The failure of South Carolina’s Secretary of State to place the official state seal on more than 100 laws does not invalidate them, South Carolina’s top lawyer says.
To overturn the laws would give Secretary of State Mark Hammond a more powerful tool than the governor, who can veto bills but also can have his veto overturned, state Attorney General Alan Wilson’s office said in an opinion released Dec. 1.
It also appears the state constitution allows Hammond to go back and place the seal on the laws at any time, the opinion said.
Hammond’s failure to place the seal on South Carolina laws such as the one removing the Confederate flag from the front of the Statehouse in 2015 or raising the gas tax last year was discovered by state Rep. Joshua Putnam as he researched a possible primary run against fellow Republican Hammond next year.

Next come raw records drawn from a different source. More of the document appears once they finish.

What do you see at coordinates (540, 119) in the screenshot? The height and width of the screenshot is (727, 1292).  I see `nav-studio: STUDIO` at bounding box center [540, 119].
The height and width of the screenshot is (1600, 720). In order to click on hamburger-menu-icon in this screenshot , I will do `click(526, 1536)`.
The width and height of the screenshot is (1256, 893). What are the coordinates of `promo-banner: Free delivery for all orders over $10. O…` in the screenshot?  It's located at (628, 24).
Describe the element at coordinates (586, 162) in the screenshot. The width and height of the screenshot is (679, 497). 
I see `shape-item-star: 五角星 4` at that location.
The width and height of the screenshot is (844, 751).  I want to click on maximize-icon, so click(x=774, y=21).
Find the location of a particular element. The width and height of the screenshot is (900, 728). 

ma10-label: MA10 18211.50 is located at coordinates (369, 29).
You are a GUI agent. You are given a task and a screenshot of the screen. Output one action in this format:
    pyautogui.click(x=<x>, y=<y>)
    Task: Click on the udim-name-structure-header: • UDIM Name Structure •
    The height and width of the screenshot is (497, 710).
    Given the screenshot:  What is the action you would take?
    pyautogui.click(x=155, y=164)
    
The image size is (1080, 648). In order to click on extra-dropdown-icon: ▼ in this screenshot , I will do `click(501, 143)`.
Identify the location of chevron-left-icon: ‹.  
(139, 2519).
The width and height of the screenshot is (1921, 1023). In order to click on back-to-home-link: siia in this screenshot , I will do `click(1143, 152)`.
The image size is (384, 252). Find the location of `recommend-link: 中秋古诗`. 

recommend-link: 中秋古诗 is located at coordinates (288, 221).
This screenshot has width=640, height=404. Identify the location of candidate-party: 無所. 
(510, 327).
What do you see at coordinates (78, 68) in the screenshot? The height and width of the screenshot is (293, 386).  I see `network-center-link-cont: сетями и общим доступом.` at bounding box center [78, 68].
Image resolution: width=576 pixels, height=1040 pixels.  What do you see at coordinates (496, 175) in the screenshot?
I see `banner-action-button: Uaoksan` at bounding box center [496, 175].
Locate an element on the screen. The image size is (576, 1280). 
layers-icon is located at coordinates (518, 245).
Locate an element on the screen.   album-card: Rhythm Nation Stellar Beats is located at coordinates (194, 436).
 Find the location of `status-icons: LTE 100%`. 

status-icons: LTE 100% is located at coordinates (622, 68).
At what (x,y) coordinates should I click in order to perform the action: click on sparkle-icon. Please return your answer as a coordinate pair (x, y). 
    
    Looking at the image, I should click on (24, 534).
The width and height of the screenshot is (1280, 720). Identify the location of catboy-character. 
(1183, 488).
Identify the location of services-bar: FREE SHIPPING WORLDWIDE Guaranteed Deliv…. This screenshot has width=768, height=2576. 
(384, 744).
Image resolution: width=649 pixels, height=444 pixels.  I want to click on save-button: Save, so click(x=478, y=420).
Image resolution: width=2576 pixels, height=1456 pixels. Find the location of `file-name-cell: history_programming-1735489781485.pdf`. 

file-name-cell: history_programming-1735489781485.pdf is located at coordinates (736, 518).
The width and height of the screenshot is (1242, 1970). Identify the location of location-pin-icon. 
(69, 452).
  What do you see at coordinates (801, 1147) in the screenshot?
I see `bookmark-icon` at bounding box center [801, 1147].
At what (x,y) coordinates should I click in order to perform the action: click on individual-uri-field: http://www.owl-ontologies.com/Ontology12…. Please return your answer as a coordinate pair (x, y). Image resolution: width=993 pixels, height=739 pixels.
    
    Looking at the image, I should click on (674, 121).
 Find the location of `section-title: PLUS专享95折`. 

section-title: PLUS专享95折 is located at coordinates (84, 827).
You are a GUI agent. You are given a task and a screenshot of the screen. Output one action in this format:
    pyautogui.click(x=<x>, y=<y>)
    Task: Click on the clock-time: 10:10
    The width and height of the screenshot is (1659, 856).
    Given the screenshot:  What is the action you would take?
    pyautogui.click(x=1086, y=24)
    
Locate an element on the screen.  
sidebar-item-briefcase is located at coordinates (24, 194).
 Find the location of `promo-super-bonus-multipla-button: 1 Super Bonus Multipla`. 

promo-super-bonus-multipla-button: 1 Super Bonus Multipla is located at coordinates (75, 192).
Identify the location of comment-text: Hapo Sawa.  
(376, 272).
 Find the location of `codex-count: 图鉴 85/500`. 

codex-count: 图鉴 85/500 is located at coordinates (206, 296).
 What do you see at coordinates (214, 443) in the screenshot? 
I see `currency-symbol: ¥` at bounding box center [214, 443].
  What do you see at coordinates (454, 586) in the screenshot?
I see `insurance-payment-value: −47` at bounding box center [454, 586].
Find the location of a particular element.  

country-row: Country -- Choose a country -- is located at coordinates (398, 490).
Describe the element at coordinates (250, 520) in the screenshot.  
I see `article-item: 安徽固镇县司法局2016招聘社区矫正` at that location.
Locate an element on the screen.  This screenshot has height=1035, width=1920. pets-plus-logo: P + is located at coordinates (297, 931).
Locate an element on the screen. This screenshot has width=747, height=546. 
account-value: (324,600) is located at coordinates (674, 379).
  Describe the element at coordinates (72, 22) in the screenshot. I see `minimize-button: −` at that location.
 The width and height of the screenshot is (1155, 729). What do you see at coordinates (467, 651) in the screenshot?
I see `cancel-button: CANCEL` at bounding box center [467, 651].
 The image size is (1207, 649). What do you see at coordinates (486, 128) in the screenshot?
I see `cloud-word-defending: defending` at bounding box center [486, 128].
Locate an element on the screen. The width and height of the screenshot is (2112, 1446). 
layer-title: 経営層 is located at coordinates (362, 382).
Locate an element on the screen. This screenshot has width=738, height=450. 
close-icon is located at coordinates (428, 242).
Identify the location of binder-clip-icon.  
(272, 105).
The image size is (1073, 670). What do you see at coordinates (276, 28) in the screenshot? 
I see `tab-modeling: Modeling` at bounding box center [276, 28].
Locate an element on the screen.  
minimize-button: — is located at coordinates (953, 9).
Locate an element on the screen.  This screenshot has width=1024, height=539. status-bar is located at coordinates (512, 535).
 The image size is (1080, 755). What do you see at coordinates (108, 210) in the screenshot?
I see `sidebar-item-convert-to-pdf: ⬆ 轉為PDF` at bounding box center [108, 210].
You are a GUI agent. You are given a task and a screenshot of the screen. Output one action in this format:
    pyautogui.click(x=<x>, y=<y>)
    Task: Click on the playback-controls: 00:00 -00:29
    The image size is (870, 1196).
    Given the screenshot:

State law doesn’t specifically delegate placing the seal on new laws to the secretary of state, but that office has traditionally performed the task.
According to the state constitution, “No bill or joint resolution shall have the force of law until it … has had the Great Seal of the State affixed to it, and has been signed by the President of the Senate and the Speaker of the House of Representatives.”
Hammond, who has been secretary of state since 2003, blamed human error for the seal problem and said he will personally ensure all new bills get the seal. He also said he expected hearings and lawsuits, and at least one legal challenge has been filed over the matter.
The opinion from Solicitor General Robert Cook said lawyers have not found any other case in the U.S. invalidating a law for not having the seal attached. But Cook also wrote that it is critical in our government that rules are followed.
“We emphasize again that these constitutional obligations must be followed,” Cook wrote, underlining the final three words.
Opinions from the attorney general’s office are only advisories and do not carry the weight of a judge’s ruling. But Cook said he could not see how a law would be overturned without a seal.
Throwing out a law without the seal “would give the Secretary of State a ‘veto’ power over an Act not even possessed by the Governor under the Constitution, whose veto may be overridden,” Cook wrote.